Dataset entries
--------------------

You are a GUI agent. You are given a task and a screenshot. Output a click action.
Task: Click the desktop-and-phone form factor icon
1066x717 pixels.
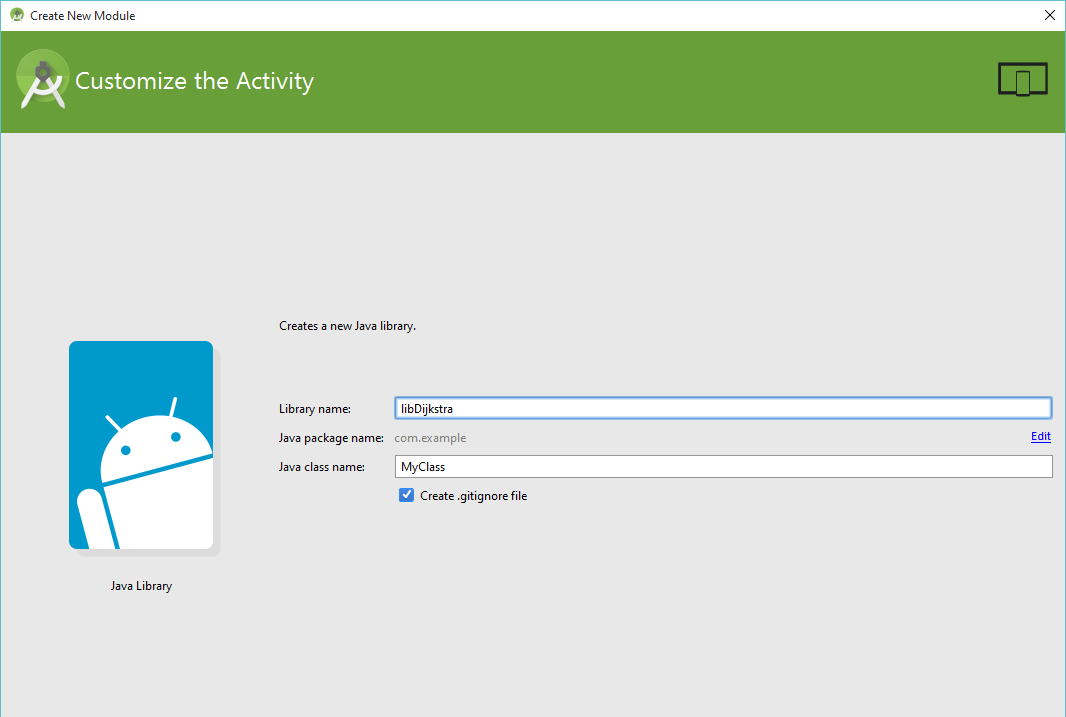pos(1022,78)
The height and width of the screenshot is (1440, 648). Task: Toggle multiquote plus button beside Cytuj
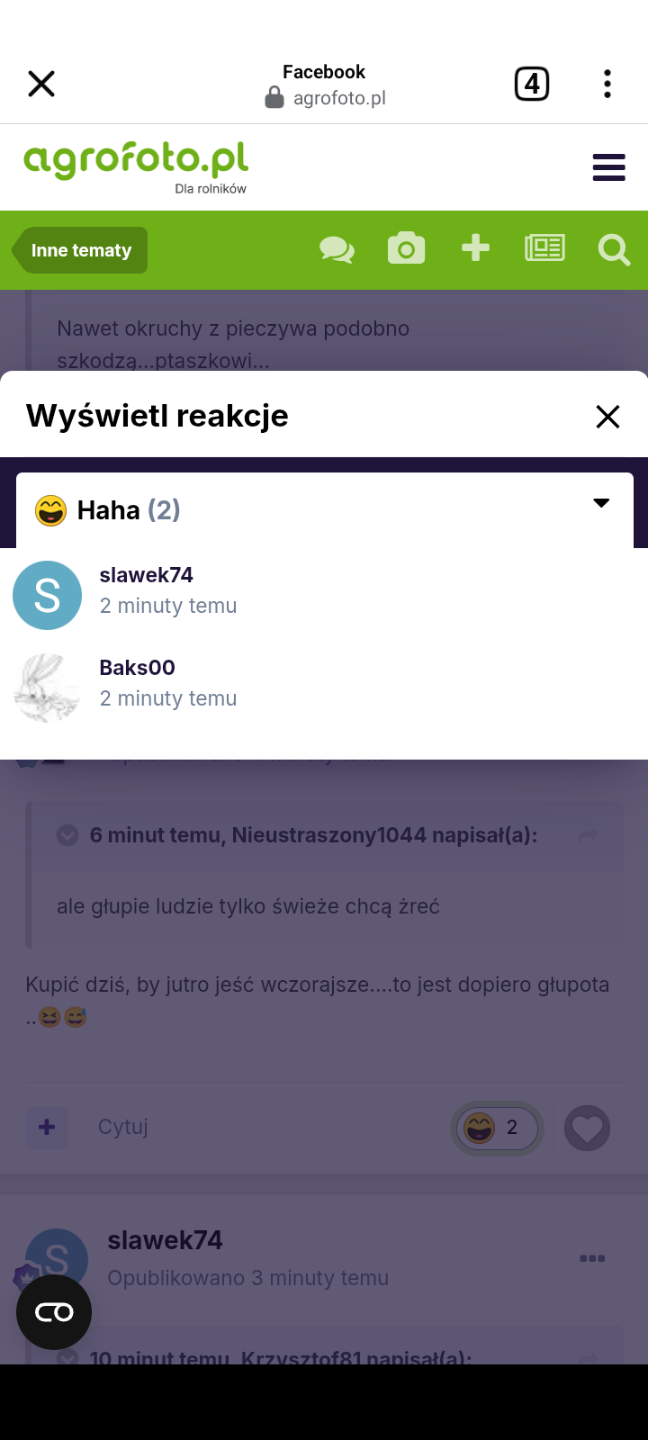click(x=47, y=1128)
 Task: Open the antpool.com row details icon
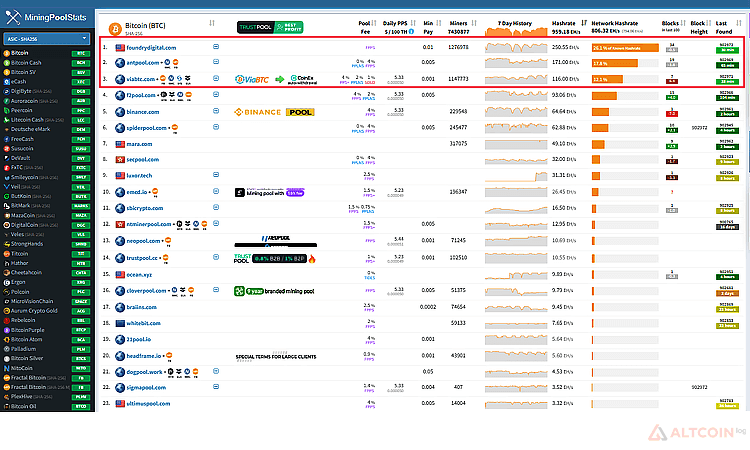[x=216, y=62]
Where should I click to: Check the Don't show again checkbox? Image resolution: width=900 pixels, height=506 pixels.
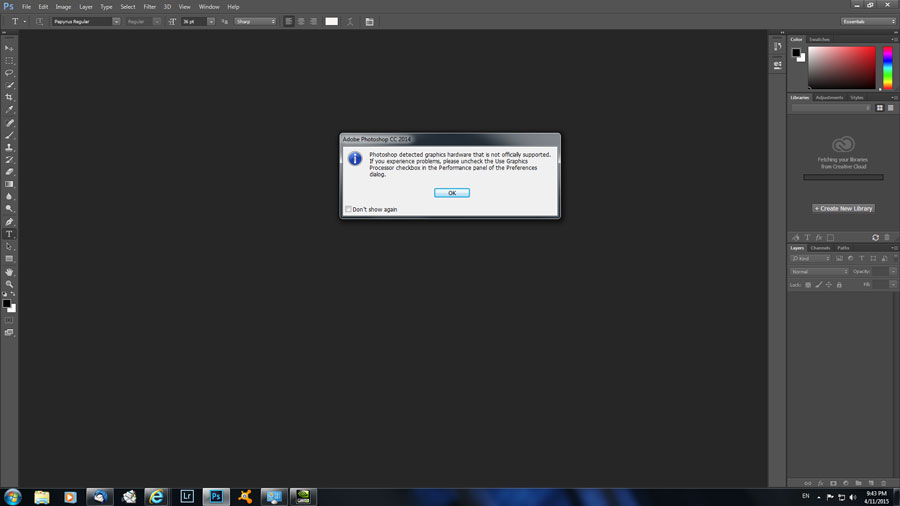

--------------------

Without copying any picture, repeat all of the entries exactly.

■ **Exercise response**
You are a GUI agent. You are given a task and a screenshot. Output a click action.
Task: Click the desktop-and-phone form factor icon
1066x717 pixels.
pos(1022,78)
The height and width of the screenshot is (1440, 648). Task: Toggle multiquote plus button beside Cytuj
click(x=47, y=1128)
 Task: Open the antpool.com row details icon
[x=216, y=62]
Where should I click to: Check the Don't show again checkbox? Image resolution: width=900 pixels, height=506 pixels.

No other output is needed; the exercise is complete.